• **WHAT NEEDS TO BE DONE**
For the entries below, count the lines that contain the word "device" and reply with that number only.
───── THE RECORDS ─────
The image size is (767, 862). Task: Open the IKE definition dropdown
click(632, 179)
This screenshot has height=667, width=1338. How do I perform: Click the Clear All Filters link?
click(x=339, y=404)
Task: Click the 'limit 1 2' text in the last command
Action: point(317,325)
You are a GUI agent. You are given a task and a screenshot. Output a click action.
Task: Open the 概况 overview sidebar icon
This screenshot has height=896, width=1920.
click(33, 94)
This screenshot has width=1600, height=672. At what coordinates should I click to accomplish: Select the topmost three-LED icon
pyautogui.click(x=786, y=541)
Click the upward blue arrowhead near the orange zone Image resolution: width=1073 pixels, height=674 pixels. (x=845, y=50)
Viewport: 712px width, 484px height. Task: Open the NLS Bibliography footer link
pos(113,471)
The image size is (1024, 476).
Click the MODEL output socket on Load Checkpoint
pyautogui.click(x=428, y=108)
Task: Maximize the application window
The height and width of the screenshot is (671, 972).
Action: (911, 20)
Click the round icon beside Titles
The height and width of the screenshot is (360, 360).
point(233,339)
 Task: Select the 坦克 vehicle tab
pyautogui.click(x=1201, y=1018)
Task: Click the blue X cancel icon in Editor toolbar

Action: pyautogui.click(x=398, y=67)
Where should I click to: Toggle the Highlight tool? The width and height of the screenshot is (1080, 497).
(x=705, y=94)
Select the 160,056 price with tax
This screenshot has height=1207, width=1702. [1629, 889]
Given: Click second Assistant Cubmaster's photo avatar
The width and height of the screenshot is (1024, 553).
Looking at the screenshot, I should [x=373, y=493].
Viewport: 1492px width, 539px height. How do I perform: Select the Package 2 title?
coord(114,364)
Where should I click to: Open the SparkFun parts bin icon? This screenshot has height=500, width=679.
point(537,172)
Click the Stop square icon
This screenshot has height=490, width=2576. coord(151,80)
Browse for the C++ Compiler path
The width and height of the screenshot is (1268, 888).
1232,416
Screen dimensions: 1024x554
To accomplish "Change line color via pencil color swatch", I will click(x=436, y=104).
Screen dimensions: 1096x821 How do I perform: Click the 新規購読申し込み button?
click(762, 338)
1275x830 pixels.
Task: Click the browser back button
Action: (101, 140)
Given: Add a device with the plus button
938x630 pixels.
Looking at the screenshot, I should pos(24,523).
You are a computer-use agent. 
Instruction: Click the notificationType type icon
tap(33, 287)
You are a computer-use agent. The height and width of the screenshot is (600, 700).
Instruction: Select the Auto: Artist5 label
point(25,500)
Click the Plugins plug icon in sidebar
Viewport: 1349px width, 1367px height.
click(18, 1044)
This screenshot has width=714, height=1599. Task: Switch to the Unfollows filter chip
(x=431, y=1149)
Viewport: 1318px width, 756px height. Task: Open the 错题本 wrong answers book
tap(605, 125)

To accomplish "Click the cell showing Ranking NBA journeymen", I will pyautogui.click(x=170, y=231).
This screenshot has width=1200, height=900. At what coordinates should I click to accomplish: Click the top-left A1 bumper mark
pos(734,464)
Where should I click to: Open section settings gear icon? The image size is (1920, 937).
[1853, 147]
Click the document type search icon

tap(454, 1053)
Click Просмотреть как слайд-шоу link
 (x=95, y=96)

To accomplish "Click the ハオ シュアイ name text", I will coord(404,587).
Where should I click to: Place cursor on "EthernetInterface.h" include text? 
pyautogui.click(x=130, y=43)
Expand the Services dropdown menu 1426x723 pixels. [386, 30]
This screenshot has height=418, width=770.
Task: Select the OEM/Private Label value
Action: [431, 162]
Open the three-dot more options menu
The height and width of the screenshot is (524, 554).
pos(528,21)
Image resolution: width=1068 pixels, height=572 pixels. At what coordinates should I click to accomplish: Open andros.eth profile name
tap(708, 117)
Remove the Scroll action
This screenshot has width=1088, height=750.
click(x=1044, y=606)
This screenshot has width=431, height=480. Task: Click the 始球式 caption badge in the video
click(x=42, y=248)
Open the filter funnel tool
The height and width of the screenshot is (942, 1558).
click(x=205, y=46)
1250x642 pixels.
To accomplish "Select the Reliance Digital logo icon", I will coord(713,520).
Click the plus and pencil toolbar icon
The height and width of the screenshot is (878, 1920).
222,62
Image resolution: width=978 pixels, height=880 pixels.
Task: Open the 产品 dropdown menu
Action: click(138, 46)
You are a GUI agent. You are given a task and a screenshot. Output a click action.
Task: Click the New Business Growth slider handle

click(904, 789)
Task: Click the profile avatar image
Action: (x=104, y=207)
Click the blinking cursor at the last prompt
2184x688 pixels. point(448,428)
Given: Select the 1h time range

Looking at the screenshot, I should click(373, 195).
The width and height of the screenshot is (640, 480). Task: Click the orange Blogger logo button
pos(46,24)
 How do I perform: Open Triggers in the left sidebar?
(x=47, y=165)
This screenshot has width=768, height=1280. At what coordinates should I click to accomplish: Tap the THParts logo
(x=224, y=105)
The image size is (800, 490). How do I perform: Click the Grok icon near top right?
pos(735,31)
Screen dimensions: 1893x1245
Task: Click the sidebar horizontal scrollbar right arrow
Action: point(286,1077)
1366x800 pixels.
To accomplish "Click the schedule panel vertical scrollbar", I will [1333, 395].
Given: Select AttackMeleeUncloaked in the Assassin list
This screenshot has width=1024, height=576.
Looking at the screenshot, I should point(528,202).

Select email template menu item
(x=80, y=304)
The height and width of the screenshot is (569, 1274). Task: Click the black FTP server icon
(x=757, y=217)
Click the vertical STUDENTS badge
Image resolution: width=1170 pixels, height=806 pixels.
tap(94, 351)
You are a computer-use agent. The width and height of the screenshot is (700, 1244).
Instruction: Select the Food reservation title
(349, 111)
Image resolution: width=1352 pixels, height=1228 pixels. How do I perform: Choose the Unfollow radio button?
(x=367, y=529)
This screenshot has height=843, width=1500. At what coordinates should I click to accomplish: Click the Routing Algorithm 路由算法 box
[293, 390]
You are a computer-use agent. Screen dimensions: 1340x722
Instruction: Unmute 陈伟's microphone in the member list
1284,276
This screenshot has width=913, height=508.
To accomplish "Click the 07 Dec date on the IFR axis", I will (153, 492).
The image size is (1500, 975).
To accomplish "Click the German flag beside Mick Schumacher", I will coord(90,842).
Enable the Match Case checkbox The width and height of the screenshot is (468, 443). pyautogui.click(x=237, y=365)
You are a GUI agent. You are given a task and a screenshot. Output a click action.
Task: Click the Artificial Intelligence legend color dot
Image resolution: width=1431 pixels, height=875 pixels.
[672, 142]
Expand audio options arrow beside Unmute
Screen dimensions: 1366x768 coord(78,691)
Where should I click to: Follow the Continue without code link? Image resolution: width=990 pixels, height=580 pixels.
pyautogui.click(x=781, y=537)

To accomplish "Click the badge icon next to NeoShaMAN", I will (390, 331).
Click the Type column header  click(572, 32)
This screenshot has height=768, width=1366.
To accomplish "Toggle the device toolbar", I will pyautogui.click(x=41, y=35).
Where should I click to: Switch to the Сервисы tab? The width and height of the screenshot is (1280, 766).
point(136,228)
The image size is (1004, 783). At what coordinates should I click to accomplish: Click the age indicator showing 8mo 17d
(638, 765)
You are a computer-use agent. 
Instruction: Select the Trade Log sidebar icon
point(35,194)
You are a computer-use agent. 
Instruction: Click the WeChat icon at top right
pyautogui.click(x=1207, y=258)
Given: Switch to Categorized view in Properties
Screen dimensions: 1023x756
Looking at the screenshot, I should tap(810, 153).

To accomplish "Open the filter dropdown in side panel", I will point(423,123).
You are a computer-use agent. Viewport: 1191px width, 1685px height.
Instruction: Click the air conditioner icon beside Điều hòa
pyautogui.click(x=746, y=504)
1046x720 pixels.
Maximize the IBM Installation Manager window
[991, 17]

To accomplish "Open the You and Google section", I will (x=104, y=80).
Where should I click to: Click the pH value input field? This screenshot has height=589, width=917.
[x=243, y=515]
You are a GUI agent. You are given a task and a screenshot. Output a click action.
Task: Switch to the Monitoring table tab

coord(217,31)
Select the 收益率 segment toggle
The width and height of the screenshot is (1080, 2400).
─────
• **ANSWER TO THE EXERCISE**
2